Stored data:
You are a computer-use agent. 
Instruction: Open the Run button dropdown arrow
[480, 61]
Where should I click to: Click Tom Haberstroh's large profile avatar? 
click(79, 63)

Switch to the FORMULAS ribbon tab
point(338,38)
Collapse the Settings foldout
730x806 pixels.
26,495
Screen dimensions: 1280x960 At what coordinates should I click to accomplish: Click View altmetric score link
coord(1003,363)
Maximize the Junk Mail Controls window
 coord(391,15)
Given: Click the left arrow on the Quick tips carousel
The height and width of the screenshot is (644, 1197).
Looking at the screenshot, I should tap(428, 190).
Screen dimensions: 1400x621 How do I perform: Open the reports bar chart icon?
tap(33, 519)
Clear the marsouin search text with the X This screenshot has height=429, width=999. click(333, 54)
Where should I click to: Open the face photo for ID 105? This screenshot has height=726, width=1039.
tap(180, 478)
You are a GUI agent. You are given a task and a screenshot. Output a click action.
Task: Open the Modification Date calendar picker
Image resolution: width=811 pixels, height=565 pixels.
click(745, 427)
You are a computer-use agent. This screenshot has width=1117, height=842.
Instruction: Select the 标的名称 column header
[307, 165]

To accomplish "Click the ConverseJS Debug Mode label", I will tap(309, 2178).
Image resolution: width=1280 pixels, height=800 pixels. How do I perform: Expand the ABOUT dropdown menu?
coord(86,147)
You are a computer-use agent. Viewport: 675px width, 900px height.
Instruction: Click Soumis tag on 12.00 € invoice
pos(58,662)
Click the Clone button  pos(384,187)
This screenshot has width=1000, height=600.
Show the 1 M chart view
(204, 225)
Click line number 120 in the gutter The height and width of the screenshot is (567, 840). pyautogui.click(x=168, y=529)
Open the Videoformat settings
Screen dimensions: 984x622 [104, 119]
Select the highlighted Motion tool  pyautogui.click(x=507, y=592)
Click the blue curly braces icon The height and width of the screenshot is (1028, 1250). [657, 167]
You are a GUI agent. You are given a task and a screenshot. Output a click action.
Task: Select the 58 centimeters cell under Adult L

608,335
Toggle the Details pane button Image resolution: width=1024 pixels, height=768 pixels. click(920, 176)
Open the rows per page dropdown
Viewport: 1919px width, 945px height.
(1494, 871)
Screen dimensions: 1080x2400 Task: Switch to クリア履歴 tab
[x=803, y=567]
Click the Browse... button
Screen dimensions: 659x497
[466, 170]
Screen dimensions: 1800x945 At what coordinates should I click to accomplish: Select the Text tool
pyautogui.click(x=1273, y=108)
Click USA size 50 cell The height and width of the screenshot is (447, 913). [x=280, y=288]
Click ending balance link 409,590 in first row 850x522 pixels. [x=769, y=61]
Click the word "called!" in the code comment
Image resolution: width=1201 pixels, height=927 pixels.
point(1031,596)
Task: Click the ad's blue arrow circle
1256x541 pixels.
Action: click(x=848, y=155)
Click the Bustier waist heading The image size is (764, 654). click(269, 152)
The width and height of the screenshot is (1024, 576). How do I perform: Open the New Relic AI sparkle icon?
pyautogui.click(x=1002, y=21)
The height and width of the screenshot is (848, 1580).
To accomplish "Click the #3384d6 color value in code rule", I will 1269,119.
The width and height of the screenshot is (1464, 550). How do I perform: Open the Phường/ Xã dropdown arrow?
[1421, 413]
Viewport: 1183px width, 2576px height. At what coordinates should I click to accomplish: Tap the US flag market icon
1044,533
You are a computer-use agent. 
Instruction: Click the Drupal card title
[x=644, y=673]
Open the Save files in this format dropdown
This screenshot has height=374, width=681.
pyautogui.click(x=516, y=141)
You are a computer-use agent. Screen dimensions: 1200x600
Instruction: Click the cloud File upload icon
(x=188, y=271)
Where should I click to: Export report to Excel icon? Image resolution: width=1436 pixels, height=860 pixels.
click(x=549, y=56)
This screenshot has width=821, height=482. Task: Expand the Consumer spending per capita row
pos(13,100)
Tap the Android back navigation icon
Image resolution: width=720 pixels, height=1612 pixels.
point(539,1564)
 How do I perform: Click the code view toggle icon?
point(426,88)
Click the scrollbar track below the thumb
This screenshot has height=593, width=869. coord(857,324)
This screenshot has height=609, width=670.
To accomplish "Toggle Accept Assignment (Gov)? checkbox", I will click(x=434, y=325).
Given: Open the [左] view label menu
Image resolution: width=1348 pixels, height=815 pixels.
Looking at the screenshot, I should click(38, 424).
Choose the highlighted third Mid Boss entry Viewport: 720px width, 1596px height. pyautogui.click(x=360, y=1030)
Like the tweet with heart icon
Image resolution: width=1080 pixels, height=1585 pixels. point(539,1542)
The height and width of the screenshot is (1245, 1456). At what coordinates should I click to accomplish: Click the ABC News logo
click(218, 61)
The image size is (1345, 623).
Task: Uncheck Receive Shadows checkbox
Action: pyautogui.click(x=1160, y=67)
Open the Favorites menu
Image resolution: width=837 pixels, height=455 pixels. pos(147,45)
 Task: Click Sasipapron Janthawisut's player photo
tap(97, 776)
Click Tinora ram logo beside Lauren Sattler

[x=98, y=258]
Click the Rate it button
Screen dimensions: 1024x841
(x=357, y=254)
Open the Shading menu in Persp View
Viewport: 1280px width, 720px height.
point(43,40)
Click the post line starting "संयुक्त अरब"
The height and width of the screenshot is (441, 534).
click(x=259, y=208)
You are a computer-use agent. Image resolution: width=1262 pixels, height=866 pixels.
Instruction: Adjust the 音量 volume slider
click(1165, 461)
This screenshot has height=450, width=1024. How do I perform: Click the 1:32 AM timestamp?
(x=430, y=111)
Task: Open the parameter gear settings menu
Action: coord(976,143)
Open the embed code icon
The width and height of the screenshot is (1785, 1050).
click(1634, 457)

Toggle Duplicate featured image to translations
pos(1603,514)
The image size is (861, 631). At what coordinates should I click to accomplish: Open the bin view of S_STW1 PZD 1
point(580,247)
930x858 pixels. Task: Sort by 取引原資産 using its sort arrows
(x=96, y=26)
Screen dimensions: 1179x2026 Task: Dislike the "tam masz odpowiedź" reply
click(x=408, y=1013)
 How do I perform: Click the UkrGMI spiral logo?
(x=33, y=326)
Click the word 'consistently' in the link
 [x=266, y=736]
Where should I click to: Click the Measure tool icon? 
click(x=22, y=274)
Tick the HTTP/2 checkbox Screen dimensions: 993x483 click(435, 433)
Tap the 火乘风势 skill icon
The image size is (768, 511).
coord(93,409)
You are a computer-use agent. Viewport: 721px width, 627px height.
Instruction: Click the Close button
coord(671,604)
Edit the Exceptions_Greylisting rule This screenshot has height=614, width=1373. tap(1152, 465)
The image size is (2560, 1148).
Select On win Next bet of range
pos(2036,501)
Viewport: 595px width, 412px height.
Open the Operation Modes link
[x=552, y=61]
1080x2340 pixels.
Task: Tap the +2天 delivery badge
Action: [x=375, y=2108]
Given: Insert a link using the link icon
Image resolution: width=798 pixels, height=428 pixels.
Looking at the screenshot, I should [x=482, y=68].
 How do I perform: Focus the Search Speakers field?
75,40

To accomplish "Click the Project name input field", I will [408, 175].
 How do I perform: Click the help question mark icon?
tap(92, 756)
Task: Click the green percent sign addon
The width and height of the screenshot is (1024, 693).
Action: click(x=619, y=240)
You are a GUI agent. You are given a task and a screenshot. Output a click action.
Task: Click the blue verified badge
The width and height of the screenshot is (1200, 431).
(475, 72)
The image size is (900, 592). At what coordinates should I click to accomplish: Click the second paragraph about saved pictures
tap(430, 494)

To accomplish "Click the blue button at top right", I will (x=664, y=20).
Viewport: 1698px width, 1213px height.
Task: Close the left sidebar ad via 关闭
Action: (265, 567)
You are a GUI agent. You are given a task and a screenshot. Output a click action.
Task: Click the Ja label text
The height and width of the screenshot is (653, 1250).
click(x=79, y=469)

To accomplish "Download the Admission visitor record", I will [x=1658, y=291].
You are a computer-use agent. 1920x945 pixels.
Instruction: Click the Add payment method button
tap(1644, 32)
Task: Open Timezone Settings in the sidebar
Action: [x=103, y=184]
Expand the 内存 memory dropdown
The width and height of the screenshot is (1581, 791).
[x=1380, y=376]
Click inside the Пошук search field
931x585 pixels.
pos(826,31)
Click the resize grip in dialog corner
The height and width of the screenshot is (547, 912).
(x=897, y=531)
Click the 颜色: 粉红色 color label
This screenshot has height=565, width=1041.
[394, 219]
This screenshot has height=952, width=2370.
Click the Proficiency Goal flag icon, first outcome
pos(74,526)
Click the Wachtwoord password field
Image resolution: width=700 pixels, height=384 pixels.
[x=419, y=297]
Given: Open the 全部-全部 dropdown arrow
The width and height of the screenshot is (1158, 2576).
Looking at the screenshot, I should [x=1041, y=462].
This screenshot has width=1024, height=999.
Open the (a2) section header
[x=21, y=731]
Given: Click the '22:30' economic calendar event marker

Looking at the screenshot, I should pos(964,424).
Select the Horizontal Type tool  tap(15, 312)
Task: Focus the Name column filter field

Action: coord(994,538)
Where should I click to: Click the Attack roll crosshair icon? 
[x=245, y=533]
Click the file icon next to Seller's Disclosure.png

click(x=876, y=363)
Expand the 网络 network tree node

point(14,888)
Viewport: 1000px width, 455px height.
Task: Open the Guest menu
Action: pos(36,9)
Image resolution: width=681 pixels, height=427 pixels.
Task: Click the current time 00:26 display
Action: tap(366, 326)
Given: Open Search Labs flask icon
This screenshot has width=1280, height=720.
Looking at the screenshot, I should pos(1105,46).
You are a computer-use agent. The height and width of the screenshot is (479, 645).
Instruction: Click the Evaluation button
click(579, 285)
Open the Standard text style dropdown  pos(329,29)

*Problem*
Lines from the start of the entries through the one containing "You are a computer-use agent. This" are to be set down again exactly, both ends included.

*Task output*
You are a computer-use agent. 
Instruction: Open the Run button dropdown arrow
[480, 61]
Where should I click to: Click Tom Haberstroh's large profile avatar? 
click(79, 63)

Switch to the FORMULAS ribbon tab
point(338,38)
Collapse the Settings foldout
730x806 pixels.
26,495
Screen dimensions: 1280x960 At what coordinates should I click to accomplish: Click View altmetric score link
coord(1003,363)
Maximize the Junk Mail Controls window
 coord(391,15)
Given: Click the left arrow on the Quick tips carousel
The height and width of the screenshot is (644, 1197).
Looking at the screenshot, I should tap(428, 190).
Screen dimensions: 1400x621 How do I perform: Open the reports bar chart icon?
tap(33, 519)
Clear the marsouin search text with the X This screenshot has height=429, width=999. click(333, 54)
Where should I click to: Open the face photo for ID 105? This screenshot has height=726, width=1039.
tap(180, 478)
You are a GUI agent. You are given a task and a screenshot. Output a click action.
Task: Open the Modification Date calendar picker
Image resolution: width=811 pixels, height=565 pixels.
click(745, 427)
You are a computer-use agent. This screenshot has width=1117, height=842.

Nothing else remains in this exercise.